Enviada em 19/08/2020

No cinema nas décadas de 20 á 80 era retratado o glamour de fumar, uma forma habitual de fazer propaganda, uma vez que tal prática, era promover na sociedade o uso, visto como símbolo de riqueza e poder. Porém ninguém da época imaginava os malefícios causados pelo tabagismo á saúde, foi então a partir das primeiras pesquisas que associaram a doença cancerígenas ao cigarro. Ainda que com a descoberta, a prática persiste no século XXI. Nesse sentido, cabe avaliar as principais causas dessa problemática.

Em primeira análise, vale destacar que mesmo com a proibição de anúncios, o produto é ainda muito utilizado pelos brasileiros. Sabe-se que, o público alvo das indústrias é atingirem os jovens desenvolvendo outros tipos de cigarro, como por exemplo narguilé e cigarros eletrônicos que são aromatizados e atraentes sendo mais vulneráveis ao modismo que, acaba acarretando uma reação em cadeia entre eles. Desse modo, virando o principal consumidor desse hábito pois, a nicotina possui um alto poder viciante sendo grande provável torna-se um adulto viciado .Conforme, os dados da folha de São Paulo 1 a cada 10 brasileiros é fumantes ,sendo sua maioria jovens entre 18 e 24 anos. Além dos danos á saúde, a prática do tabagismo favorece o consumo de outras drogas, pois buscam efeitos mais intensos como as drogas ilícitas.
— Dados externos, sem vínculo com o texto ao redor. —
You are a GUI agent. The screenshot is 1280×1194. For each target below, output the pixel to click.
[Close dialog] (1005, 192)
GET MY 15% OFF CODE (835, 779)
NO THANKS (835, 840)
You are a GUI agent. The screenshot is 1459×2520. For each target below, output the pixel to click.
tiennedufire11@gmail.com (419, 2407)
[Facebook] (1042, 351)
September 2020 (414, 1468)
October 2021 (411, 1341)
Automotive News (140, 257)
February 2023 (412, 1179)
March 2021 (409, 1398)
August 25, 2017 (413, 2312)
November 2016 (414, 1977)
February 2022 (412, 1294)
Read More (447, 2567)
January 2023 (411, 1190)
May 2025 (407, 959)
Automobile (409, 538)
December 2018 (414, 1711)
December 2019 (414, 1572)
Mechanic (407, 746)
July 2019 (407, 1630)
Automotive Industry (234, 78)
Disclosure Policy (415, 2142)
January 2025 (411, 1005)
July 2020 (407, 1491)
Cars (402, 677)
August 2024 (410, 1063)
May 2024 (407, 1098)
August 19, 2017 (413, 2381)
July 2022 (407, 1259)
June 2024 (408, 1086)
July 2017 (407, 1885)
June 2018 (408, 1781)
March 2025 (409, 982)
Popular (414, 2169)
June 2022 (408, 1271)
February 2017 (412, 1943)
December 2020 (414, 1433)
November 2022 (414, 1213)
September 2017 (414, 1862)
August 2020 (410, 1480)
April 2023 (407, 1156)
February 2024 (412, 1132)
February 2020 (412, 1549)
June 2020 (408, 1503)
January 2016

Esse dado é confirmado por pesquisas acadêmicas da saúde (OMS)realizadas no Brasil e em outros países.

Em segunda análise, destaca-se, o fator governamental como mais um desafio a ser combatido. Faltam medidas efetivas por parte das autoridades para a mudança desse cenário brasileiro seja alterado. Consoante ao número de causas de morte relacionadas ao tabaco são as doenças cardiovasculares, o câncer de pulmão e a DPOC (doença pulmonar obstrutiva crônica). Além disso, pode vir a causar transtorno as pessoas que compartilham o mesmo ambiente que o usuário pois, o contato com a fumaça expelida também é prejudicial. Em consequência disso, as pessoas que fumam acabam utilizando mais recursos dos sistemas de saúde que os não fumantes.

Consequentemente, medidas públicas são necessárias para alterar esse cenário. É portanto, inevitável a necessidade de intervenção do Estado junto com o ministério da Saúde, para a construção de clínicas de apoio, por meio de palestras de ex usuário e aconselhamento médico associado a terapia medicamentosa. Sob esse ponto de vista, fica a dever da mídia realizar propagandas, afim de abordar as consequências do fumo e dependência da nicotina no organismo de quem o consome. Com isso, espera-se reduzir o número da tal prática e o aumento da perspectiva de vida em toda sociedade.